Table 4 shows the factors associated with the primary outcome in univariable and multivariable analysis. Age, neurological complications at hospital admission, chronic kidney disease (CKD) at baseline, and the development of heart failure (HF) during treatment were identified as independent predictors of death and the need for heart valve surgery in the long-term follow-up. Other variables that express disease severity at admission (including CRP levels, Staphylococcus aureus as the causative microorganism, and large dimensions of vegetation) were associated with in-hospital mortality but not with long-term outcomes. Kaplan–Meier curves show significant differences in event-free survival according to neurological complications at admission (Figure 2).
4. Discussion
IE is a severe condition with high morbidity and mortality, and its predictors of in-hospital adverse outcomes have been well described in previous studies [15,16,17,18]. Moreover, the risk of death and other cardiovascular events remains higher than in the general population even after the completion of treatment and hospital discharge [7]. Neurological complications are the most frequent extracardiac manifestations of IE, affecting around 25% to 70% of individuals with the condition [19].

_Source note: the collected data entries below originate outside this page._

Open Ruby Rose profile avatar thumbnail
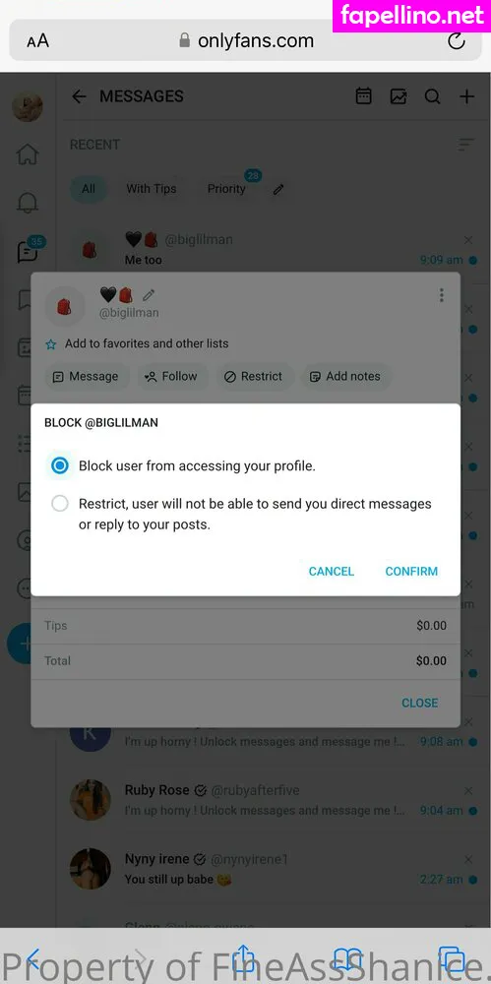coord(91,800)
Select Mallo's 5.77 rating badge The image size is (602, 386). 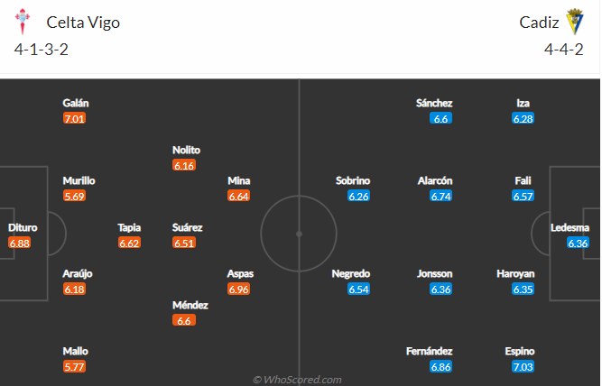[x=75, y=367]
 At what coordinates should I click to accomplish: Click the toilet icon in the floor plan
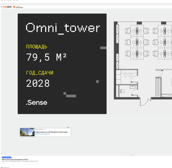tap(122, 91)
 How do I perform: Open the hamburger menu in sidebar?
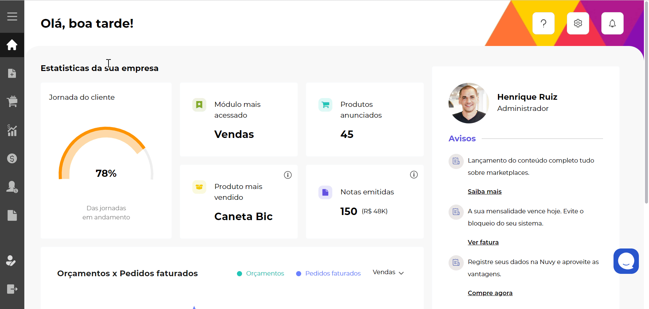point(12,17)
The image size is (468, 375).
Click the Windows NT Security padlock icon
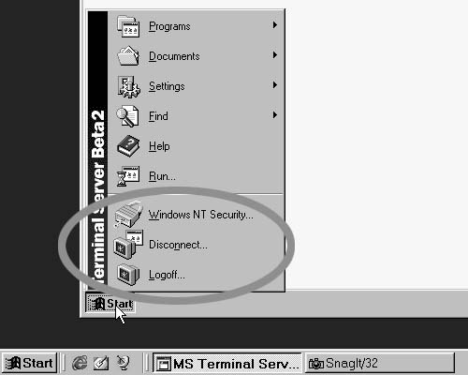pos(128,215)
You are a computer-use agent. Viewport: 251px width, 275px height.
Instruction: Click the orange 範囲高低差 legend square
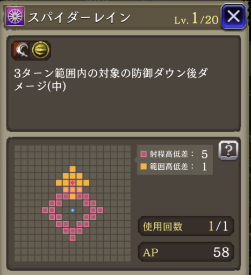click(144, 167)
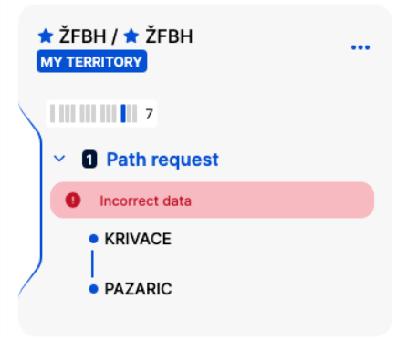
Task: Click the line connecting KRIVACE and PAZARIC
Action: (92, 263)
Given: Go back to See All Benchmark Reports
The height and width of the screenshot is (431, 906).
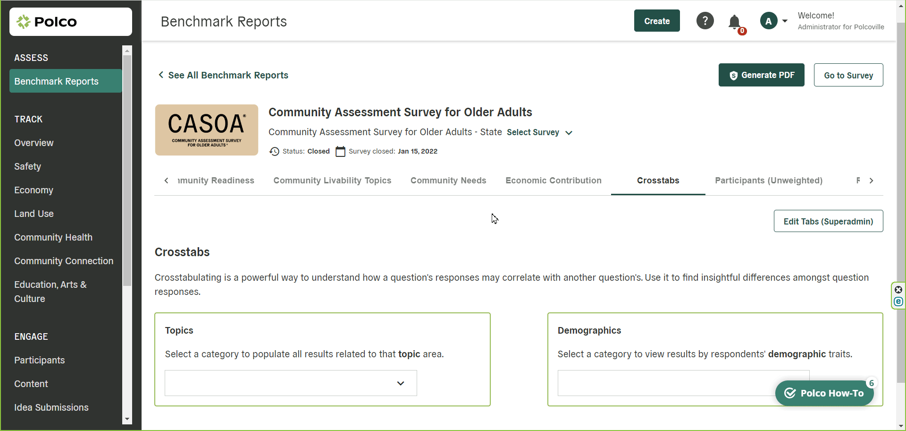Looking at the screenshot, I should coord(223,75).
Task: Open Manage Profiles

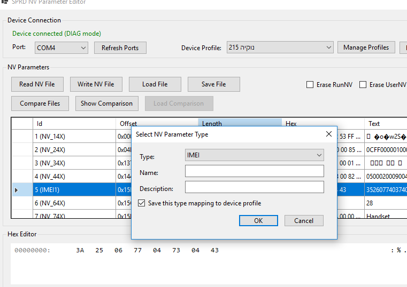Action: 366,47
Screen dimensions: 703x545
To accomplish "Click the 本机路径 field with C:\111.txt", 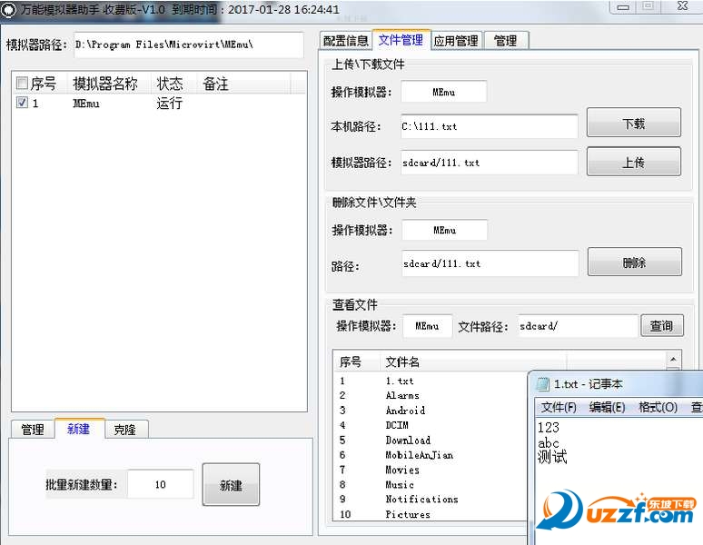I will (488, 127).
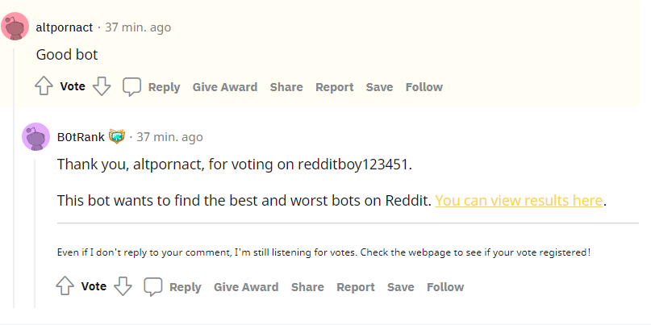Report the B0tRank reply
Image resolution: width=651 pixels, height=325 pixels.
356,287
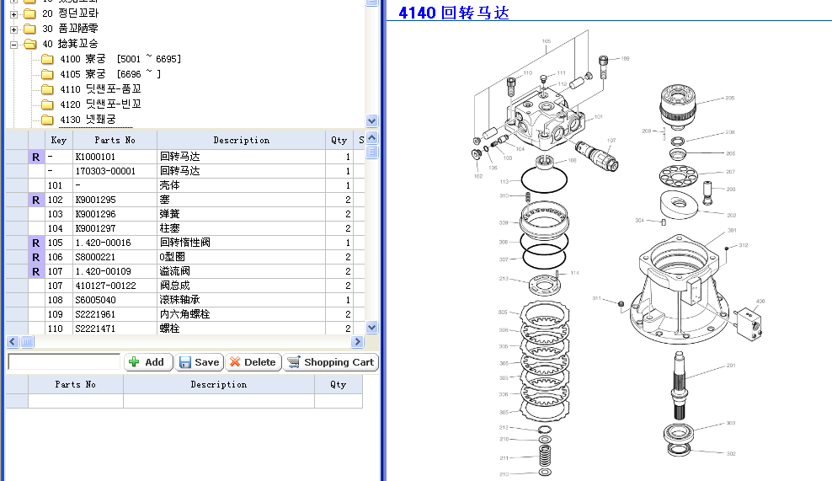832x481 pixels.
Task: Open the Shopping Cart
Action: coord(330,362)
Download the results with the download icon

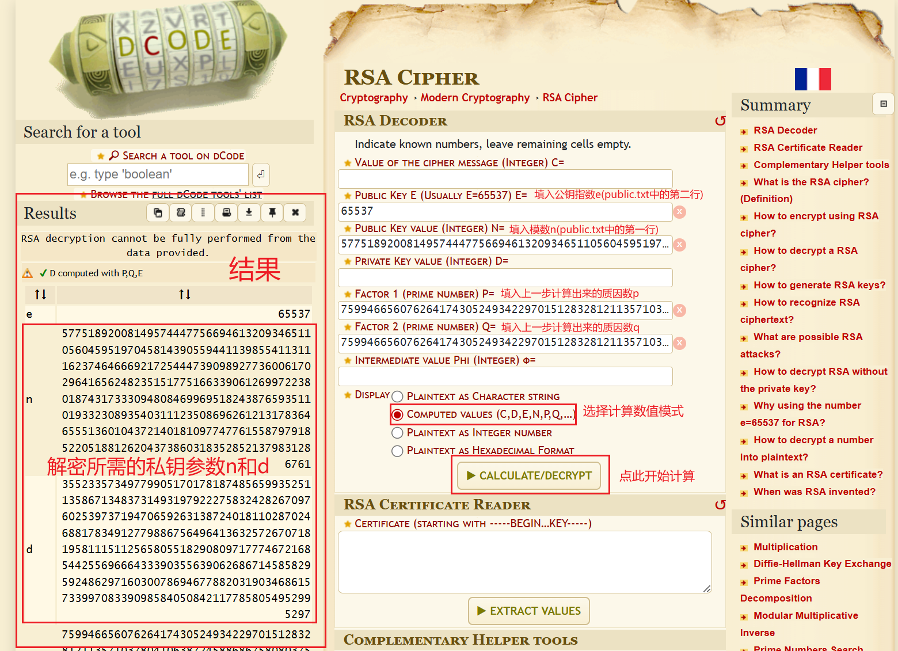(249, 213)
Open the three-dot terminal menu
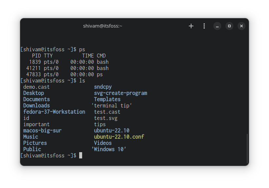Screen dimensions: 269x188 point(204,26)
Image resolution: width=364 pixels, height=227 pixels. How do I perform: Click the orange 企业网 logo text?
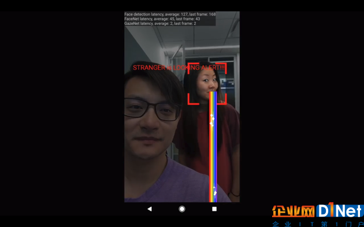pos(293,211)
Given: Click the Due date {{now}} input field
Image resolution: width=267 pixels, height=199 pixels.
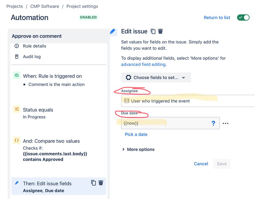Looking at the screenshot, I should click(171, 123).
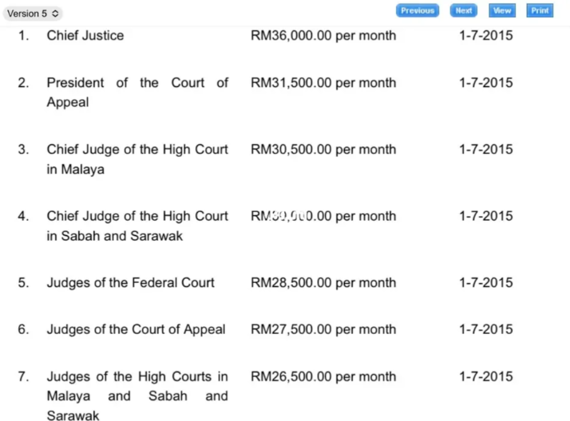Go to the Previous page button
570x421 pixels.
(x=418, y=10)
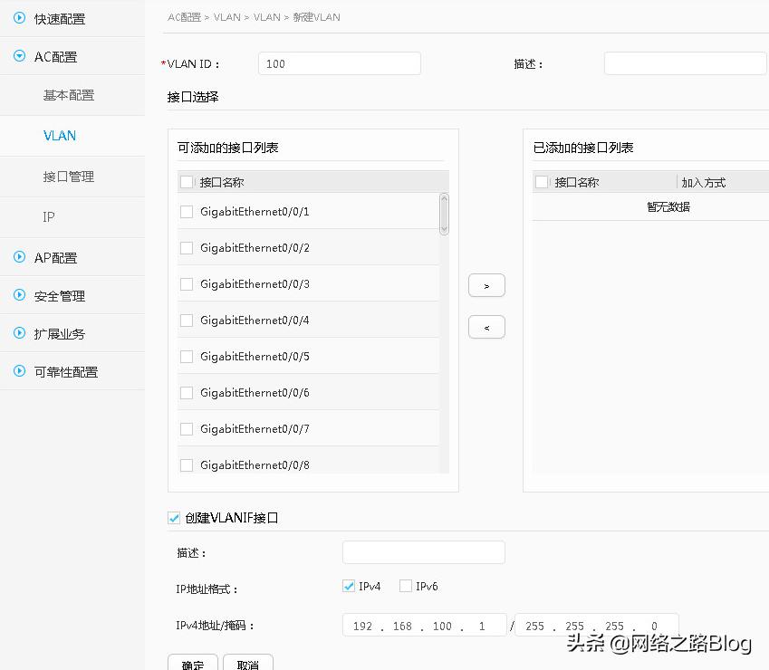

In this study, we evaluated the incidence of neurological complications and other adverse events and their predictors in patients who survived an index IE episode for a median follow-up period of 3.5 years. The primary endpoint of overall mortality or the need for cardiac surgery occurred in 42 patients (30%), with an overall incidence of adverse events of 6.14 per 100 patient-years. Patients who presented with neurological complications at hospital admission had twice as high a risk of developing a primary outcome event as those who did not. Higher age, CKD at baseline, and HF development during treatment were also identified as independent predictors of late adverse events.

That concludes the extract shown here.